La Mora Crediticia en Argentina Alcanza Niveles Históricos: ¿Qué Significa para las Familias?
En un contexto de desafíos económicos, la mora crediticia en Argentina ha alcanzado cifras alarmantes, lo que plantea interrogantes sobre el futuro del crédito en el país.
Un Récord que Preocupa: 12,8% de Irregularidad Crediticia
Durante mayo, el índice de irregularidad del crédito a las familias subió al 12,8%, marcando la cifra más alta en más de dos décadas y la decimonovena alza mensual en este indicador. Para ponerlo en perspectiva, en octubre de 2024, la tasa era solo del 2,5%. Sin embargo, en el 43° Congreso Anual del IAEF, el vicepresidente del Banco Central, Vladimir Werning, afirmó que «la mora bancaria ha alcanzado su pico en el segundo trimestre de 2026» y anticipó que el ciclo de expansión del crédito al sector privado está por comenzarse. A primera vista, esta declaración podría parecer contradictoria con los datos actuales, pero refleja un cambio en las fuerzas que rigen el mercado crediticio.
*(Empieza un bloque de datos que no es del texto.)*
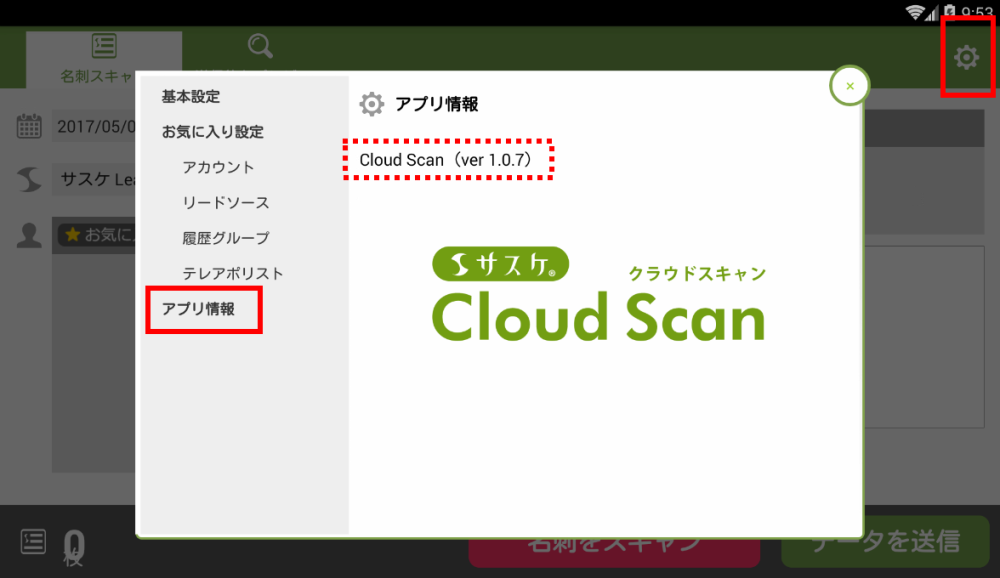Select リードソース in the sidebar

[x=225, y=203]
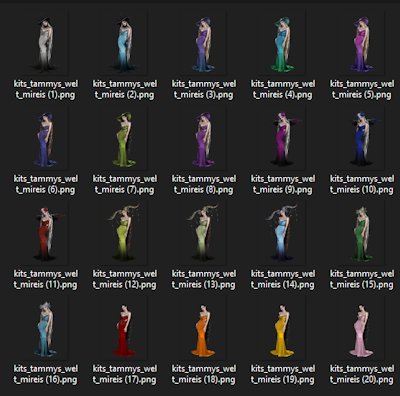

Comprendiendo el Ratio de Mora: Una Mirada Más Profunda
El ratio de mora crediticia, que compara la cartera en situación irregular con la total, presenta una visión desfasada de la realidad. Se necesita un mínimo de noventa días de atraso para que un crédito se considere irregular, lo que significa que la información de mayo en gran medida refleja las decisiones y capacidad de pago de febrero. Además, los deudores que entran en cartera deteriorada pueden permanecer allí durante meses o incluso años.
Una Composición Variada de Morosidad
El 12,8% de mora incluye diferentes tipos de créditos, siendo los préstamos personales el más afectado con un 15,9%, seguido por tarjetas de crédito con un 13,1% y préstamos prendarios con 7,7%. En contraste, los créditos hipotecarios se encuentran significativamente más estables, con solo un 1,6% de irregularidad. La mora en el crédito empresarial es de 3,5%, evidenciando que el deterioro se concentra en los préstamos destinados al consumo cotidiano de los hogares de menores ingresos.
Flujos y Dinámicas: Mirando Más Allá del Ratio de Mora
El flujo de entrada de nuevos deudores en mora está disminuyendo. El Banco Central ha desarrollado un indicador complementario, la Probabilidad de Default Estimada (PDE), que mide cuántos de los créditos que estaban en situación regular hace tres meses pasaron a considerarse irregulares. Este indicador es crucial, ya que anticipa el ratio de mora por aproximadamente un trimestre, mostrando una tendencia a la baja en la PDE del crédito a las familias.
Factores Clave Detrás de la Mejora
Esta mejora en los indicadores no proviene de una mayor prudencia por parte de los bancos, sino de un acceso más restringido al crédito. Aproximadamente seis millones de personas se encuentran excluidas del sistema crediticio debido a deudas impagas, y más de una cuarta parte de los nuevos prestatarios actuales provienen de un perfil de riesgo más sólido que en años anteriores. Así, el Banco Central describe este ciclo crediticio como «más selectivo, saludable y sostenible».
El Cambio en el Stock de Préstamos
A pesar de que el stock de préstamos dejó de caer, todavía es necesario un crecimiento más acelerado del crédito total respecto al saldo en mora para que el ratio descienda. En mayo, el crédito al sector privado en pesos creció un 0,3% real, excepcionalmente después de cuatro meses de contracción. Sin embargo, el crecimiento sigue siendo asimétrico, siendo predominantemente impulsado por líneas comerciales y préstamos con garantía real. Por su parte, el crédito al consumo ha observado una disminución del 1,1%.
Perspectivas Futuras para el Sistema Financiero
A medida que el deterioro de la morosidad se estabiliza, la discusión se centra en cuándo comenzará a bajar el ratio y a qué velocidad. Las proyecciones de los bancos cubren adecuadamente el 86,3% de la cartera irregular, apuntando a una solidez del sistema financiero frente a futuros desafíos. Sin embargo, el riesgo radica más en la capacidad de financiamiento del consumo que en la solvencia bancaria. Millones de ciudadanos siguen excluidos del crédito formal, lo que podría limitar la demanda en los próximos trimestres, aun después de que la morosidad comience a descender.